Ersue, et al. Informational [Page 36] RFC 7547 Constrained Mgmt. Problem Statement & Reqs. May 2015

 Source:  Use case "Energy Management"
 Requirement Type:  Functional Requirement
 Device type:  C0, C1, and C2
 Priority:  Medium

3.8. Software Distribution

 Req-ID:  8.001
 Title:  Group-based provisioning
 Description:  Support group-based provisioning, i.e., firmware update
    and configuration management of a large set of constrained devices
    with eventual consistency and coordinated reload times.  The
    device should accept group-based configuration management based on
    bulk commands, which aim similar configurations of a large set of
    constrained devices of the same type in a given group and which
    may share a common data model.  Activation of configuration may be
    based on preloaded sets of default values.
 Source:  All use cases
 Requirement Type:  Non-functional Requirement
 Device type:  C0, C1, and C2
 Priority:  Medium

3.9. Traffic Management

 Req-ID:  9.001
 Title:  Congestion avoidance
 Description:  Support congestion control principles as defined in
    [RFC2914], e.g., the ability to avoid congestion by modifying the
    device's reporting rate for periodical data (which is usually
    redundant) based on the importance and reliability level of the
    management data.  This functionality is usually controlled by the
    managing entity, where the managing entity marks the data as
    important or relevant for reliability.  However, reducing a
    device's reporting rate can also be initiated by a device if it is
    able to detect congestion or has insufficient buffer memory.

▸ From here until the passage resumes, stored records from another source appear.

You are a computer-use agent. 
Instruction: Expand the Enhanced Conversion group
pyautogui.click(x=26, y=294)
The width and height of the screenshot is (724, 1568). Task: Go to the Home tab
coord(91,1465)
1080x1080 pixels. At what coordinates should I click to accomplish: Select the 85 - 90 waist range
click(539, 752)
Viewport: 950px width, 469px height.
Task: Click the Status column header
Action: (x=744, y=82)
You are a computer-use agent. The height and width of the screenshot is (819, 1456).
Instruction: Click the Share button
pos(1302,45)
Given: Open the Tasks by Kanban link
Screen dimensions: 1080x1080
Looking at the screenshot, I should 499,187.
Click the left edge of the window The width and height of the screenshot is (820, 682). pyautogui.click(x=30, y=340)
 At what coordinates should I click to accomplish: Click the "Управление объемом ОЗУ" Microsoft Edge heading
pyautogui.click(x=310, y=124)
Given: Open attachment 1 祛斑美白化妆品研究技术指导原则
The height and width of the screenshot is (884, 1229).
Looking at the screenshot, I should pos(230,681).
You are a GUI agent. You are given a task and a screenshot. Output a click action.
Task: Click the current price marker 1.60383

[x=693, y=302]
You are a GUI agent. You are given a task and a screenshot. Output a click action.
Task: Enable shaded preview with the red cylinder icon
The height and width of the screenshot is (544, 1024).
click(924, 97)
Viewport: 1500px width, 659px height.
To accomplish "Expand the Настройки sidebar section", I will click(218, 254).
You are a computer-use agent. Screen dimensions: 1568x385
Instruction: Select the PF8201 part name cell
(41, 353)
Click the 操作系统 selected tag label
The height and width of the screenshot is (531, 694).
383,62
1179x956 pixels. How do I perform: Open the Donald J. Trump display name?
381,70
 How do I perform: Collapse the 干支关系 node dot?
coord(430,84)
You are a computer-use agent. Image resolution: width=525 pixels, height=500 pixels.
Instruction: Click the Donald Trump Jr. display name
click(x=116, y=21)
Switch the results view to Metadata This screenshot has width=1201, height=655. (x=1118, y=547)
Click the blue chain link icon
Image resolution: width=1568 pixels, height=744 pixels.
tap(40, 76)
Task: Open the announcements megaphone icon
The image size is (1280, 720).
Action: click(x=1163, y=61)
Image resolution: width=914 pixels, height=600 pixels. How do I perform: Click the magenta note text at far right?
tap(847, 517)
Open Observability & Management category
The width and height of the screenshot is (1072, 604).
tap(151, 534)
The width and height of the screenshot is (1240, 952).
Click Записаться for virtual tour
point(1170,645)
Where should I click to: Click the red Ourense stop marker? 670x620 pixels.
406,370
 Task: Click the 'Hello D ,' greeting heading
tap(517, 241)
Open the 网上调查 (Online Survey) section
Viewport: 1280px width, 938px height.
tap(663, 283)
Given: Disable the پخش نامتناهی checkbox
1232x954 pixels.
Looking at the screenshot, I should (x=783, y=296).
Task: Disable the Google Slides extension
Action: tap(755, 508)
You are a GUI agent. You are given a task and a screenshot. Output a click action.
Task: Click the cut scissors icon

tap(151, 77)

Ersue, et al. Informational [Page 37] RFC 7547 Constrained Mgmt. Problem Statement & Reqs. May 2015

 Source:  Use cases with high reporting rate and traffic, e.g., AMI or
    M2M
 Requirement Type:  Non-functional Requirement
 Device type:  C1 and C2
 Priority:  Medium
 Req-ID:  9.002
 Title:  Reroute traffic
 Description:  Provide the ability for network nodes to redirect
    traffic from overloaded intermediary nodes in a network to another
    path in order to prevent congestion on a central server and in the
    primary network.
 Source:  Use cases with high reporting rate and traffic, e.g., AMI or
    M2M
 Requirement Type:  Non-functional Requirement
 Device type:  Intermediary entity in the network
 Priority:  Medium
 Req-ID:  9.003
 Title:  Traffic Shaping
 Description:  Provide the ability to apply traffic-shaping policies
    to incoming and outgoing links on an overloaded intermediary node
    (as necessary) in order to reduce the amount of traffic in the
    network.
 Source:  Use cases with high reporting rate and traffic, e.g., AMI or
    M2M
 Requirement Type:  Non-functional Requirement
 Device type:  Intermediary entity in the network
 Priority:  Medium

Ersue, et al. Informational [Page 38] RFC 7547 Constrained Mgmt. Problem Statement & Reqs. May 2015

3.10. Transport Layer

 Req-ID:  10.001
 Title:  Scalable transport layer
 Description:  Enable the use of a scalable transport layer, i.e., not
    sensitive to a high rate of incoming client requests, which is
    useful for applications requiring frequent access to device data.
 Source:  Applications with frequent access to the device data
 Requirement Type:  Non-functional Requirement
 Device type:  C0, C1 and C2
 Priority:  Medium
 Req-ID:  10.002
 Title:  Reliable unicast transport of messages
 Description:  Diverse applications need a reliable transport of
    messages.  The reliability might be achieved based on a transport
    protocol such as TCP or can be supported based on message
    repetition if an acknowledgment is missing.
 Source:  Generally, applications benefit from the reliability of the
    message transport
 Requirement Type:  Functional Requirement
 Device type:  C0, C1, and C2
 Priority:  High
 Req-ID:  10.003
 Title:  Best-effort multicast
 Description:  Provide best-effort multicast of messages, which is
    generally useful when devices need to discover a service provided
    by a server or many devices need to be configured by a managing
    entity at once based on the same data model.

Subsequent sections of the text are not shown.